* _Records_:

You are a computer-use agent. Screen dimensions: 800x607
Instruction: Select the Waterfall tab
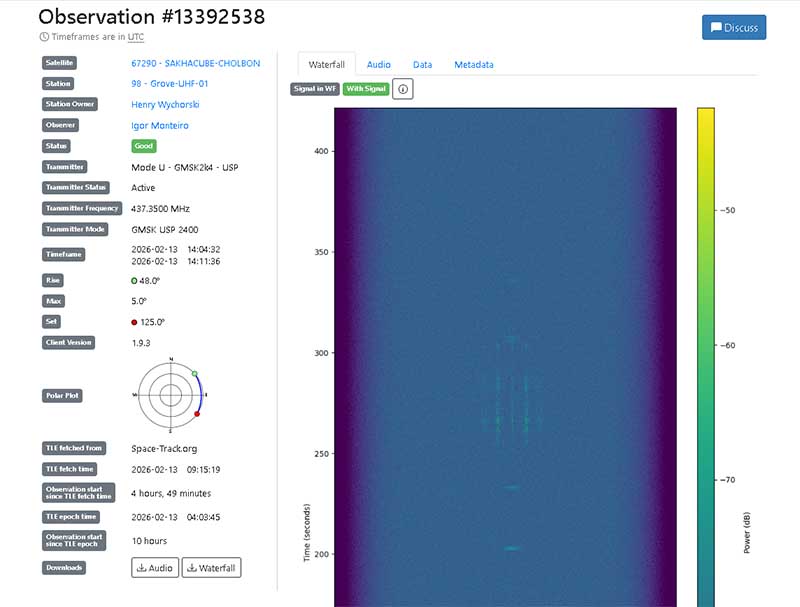point(326,65)
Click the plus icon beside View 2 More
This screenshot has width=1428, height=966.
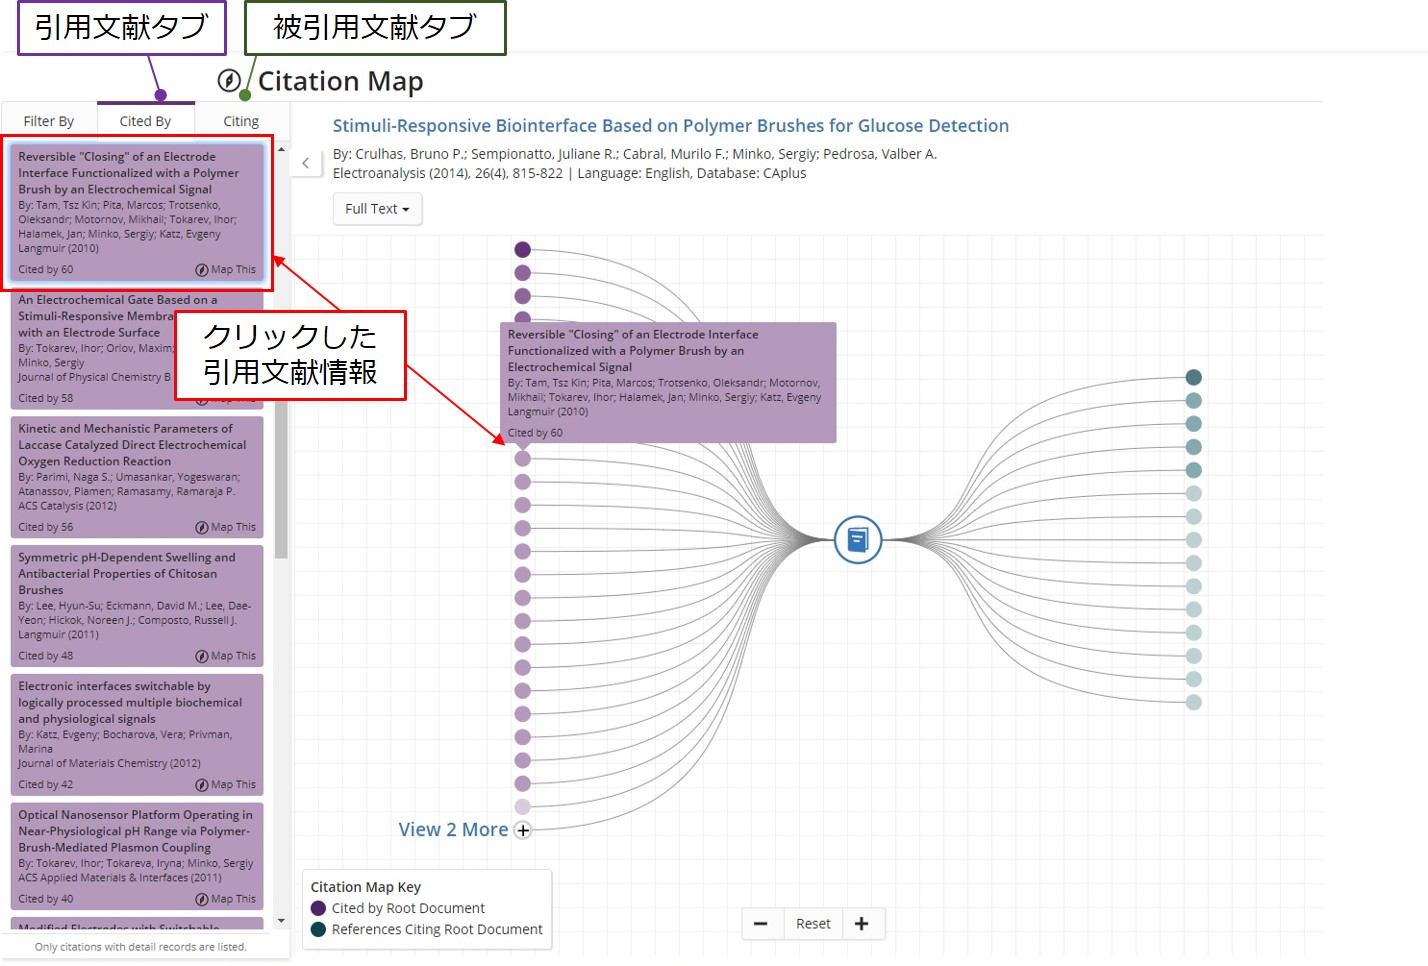(x=523, y=830)
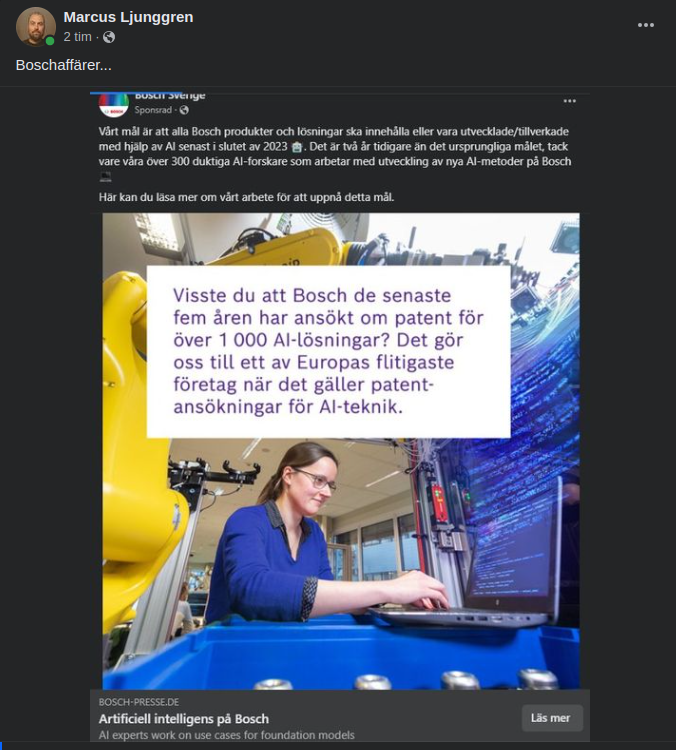Click the globe icon next to Sponsrad
This screenshot has width=676, height=750.
point(184,110)
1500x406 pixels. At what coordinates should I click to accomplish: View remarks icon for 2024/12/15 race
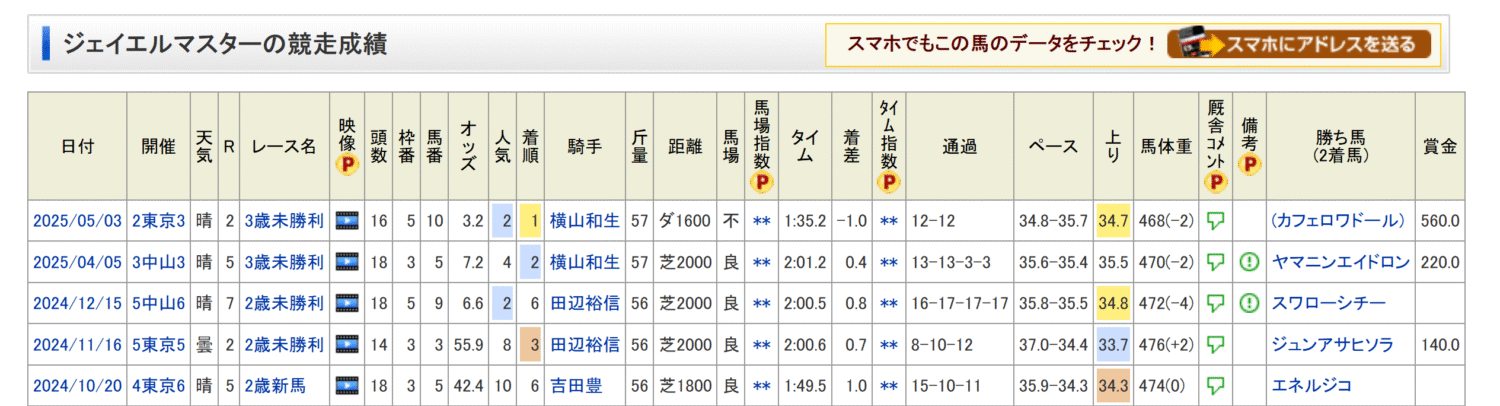coord(1249,303)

* _What this task involves_:
Would you repeat each line of the listing exactly, skipping any picture?

* _Answer box_:
You are a computer-use agent. Screen dimensions: 800x607
Instruction: Select the Waterfall tab
point(326,65)
Click the plus icon beside View 2 More
This screenshot has width=1428, height=966.
(x=523, y=830)
Click the globe icon next to Sponsrad
This screenshot has width=676, height=750.
point(184,110)
1500x406 pixels. At what coordinates should I click to accomplish: View remarks icon for 2024/12/15 race
coord(1249,303)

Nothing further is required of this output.